The essentials of what we Christians believe are in the creeds. These in turn are distilled from the Bible. But even the Bible doesn't explain everything. It tells us that Jesus died to save us from our sins but it doesn't explain precisely how that works. It tells us God exists but doesn't lay down philosophical arguments for his existence. And so when Christian beliefs were attacked, men and women who had philosophical talents often rose to the challenge of defending them with reason. One such person was St. Anselm, a Benedictine monk who was made Archbishop of Canterbury.
I'm not going to do an exposition of his ontological proof of God or his satisfaction theory of the atonement. But they were landmarks in the history of theology and serious theologians must study and consider them even if they disagree with them. And that's important in theology. The creeds give us the bare bone facts that we affirm; theology is the explanations we develop that help us see such things as reasonable to ourselves and others. But theology is generated by humans and it can be fallible. Even in science there is a difference between data and the interpretation of the data. As science progresses, old interpretations of what is going on may be superseded by newer and better interpretations. And the same thing happens in theology.

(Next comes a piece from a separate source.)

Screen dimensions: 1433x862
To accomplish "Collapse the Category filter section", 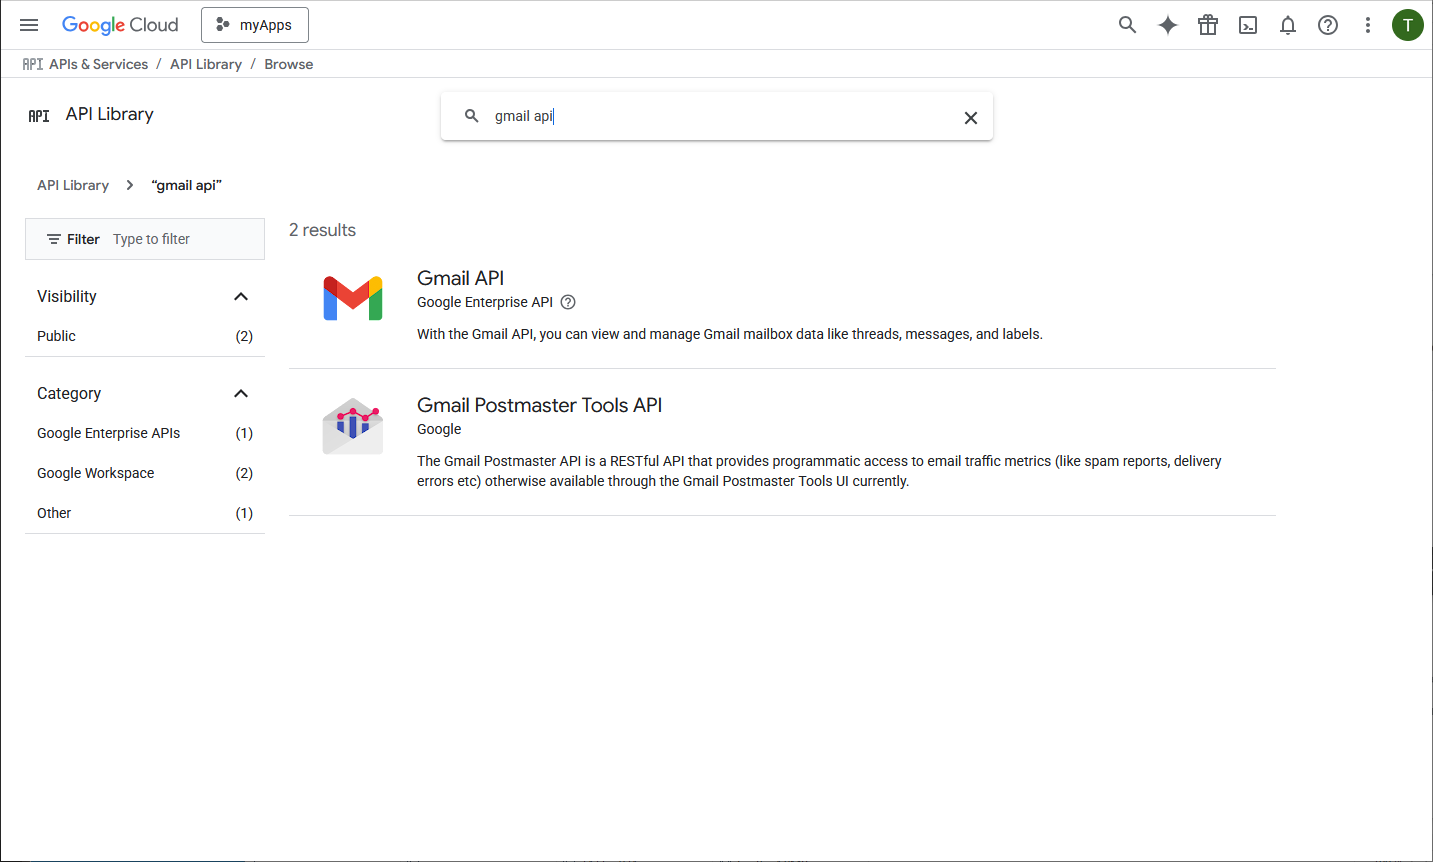I will [x=241, y=393].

I myself, as a nurse, have found medical analogies useful in explaining how spiritual things work. Why for instance did Jesus have to die to save us? In scripture there are a lot of references to our need to have a change of heart. In Ezekiel God talks of taking out our hearts of stone and replacing them with hearts of flesh. So what if we think of Jesus has our heart donor? If you have congestive heart failure, the only cure that we presently have is a heart transplant. For that, of course, the donor must die. If our spiritual healing is at all analogous to the way physical healing works, then the idea that the donor of our new life must himself die is a useful metaphor. But if this approach doesn't help you, drop it.

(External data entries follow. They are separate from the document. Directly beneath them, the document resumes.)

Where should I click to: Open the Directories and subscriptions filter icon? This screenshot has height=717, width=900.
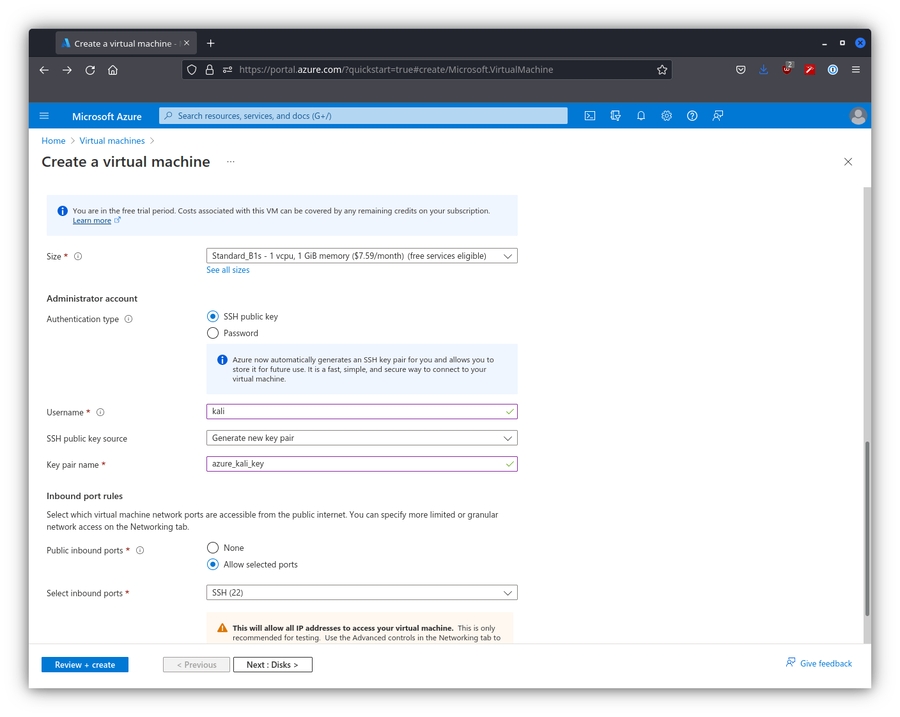616,116
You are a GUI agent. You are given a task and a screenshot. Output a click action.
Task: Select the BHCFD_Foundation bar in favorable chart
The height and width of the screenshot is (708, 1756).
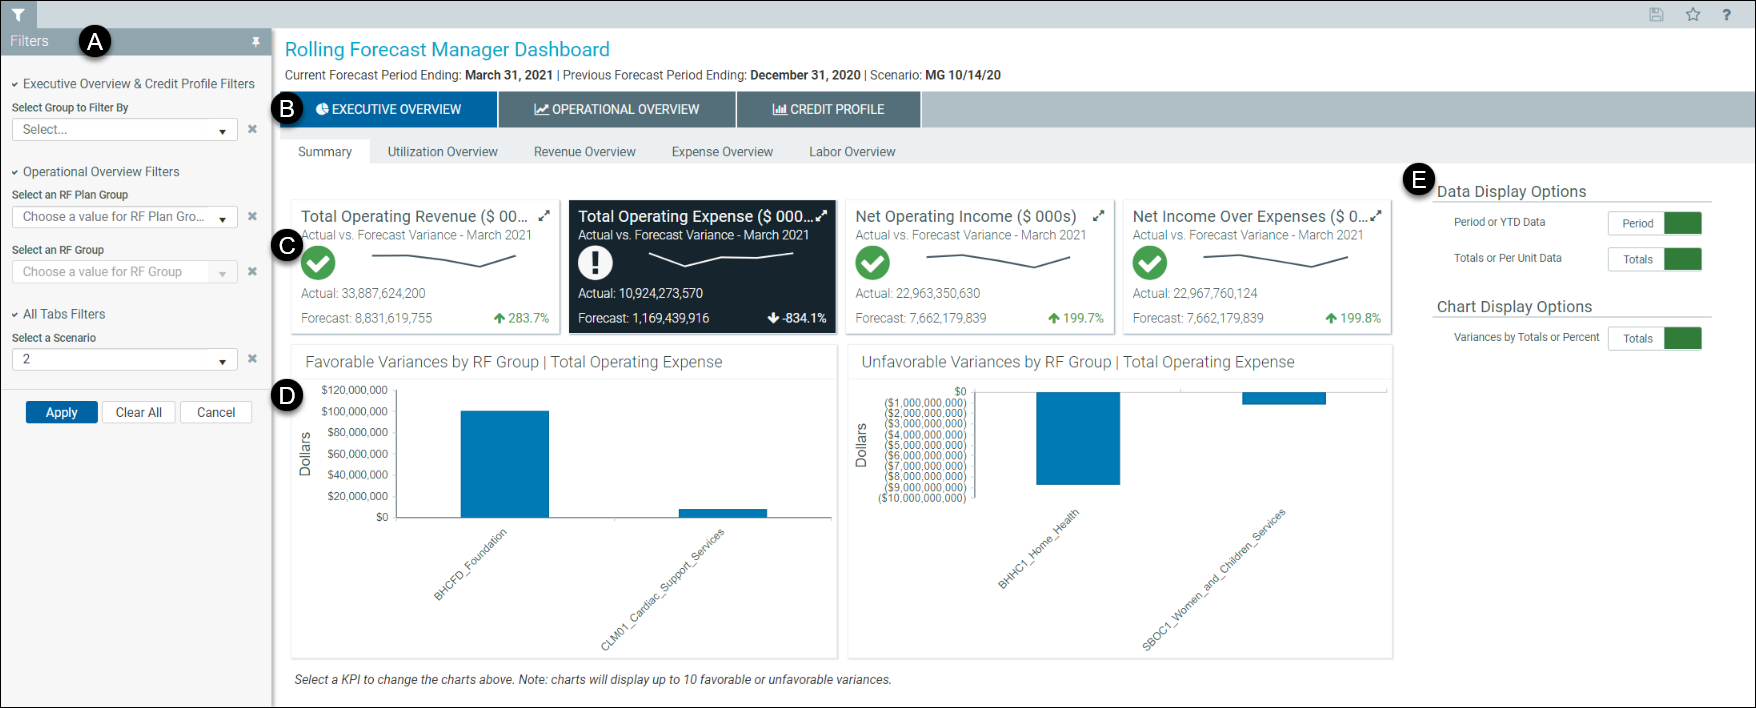click(x=504, y=464)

And remember: saying something is a metaphor doesn't mean it's not true; it means you are using a picture to give insight about something that is real but hard to grasp. Those pictures of atoms, looking like planets being orbited by moons, that we see in science textbooks are not really what atoms are like. They are the artist's best attempt to depict something impossible to see with the eye and very difficult to conceptualize.
We cannot and will not know how everything we encounter in this life works. Scientists can't even figure out how consciousness works. How can I be the same person I was at 8 years old when every cell in my body has died and been replaced many times over? Yet you and I remain uniquely ourselves. We get bigger, we grow hair in places that previously had none, our voices get deeper, we get stronger, and then we get wrinkles, we get weaker, we shrink a bit but our loved ones don't say “you are at all not the same person.” Even if our opinions change, our quirks, our sense of humor, our love of certain subjects or hobbies or things in this world persist. We change yet we stay consistently ourselves. We are a paradox. Why do we expect God to be easier to understand than we are?
You don't have to understand everything about a fact to believe it. More importantly you don't have to understand everything about a person to love them. But if you love someone, you want to learn everything you can about them anyway. And if you love God, you want to understand whatever you possibly can about him. Just be prepared to be surprised by him—continually. And never assume you know it all.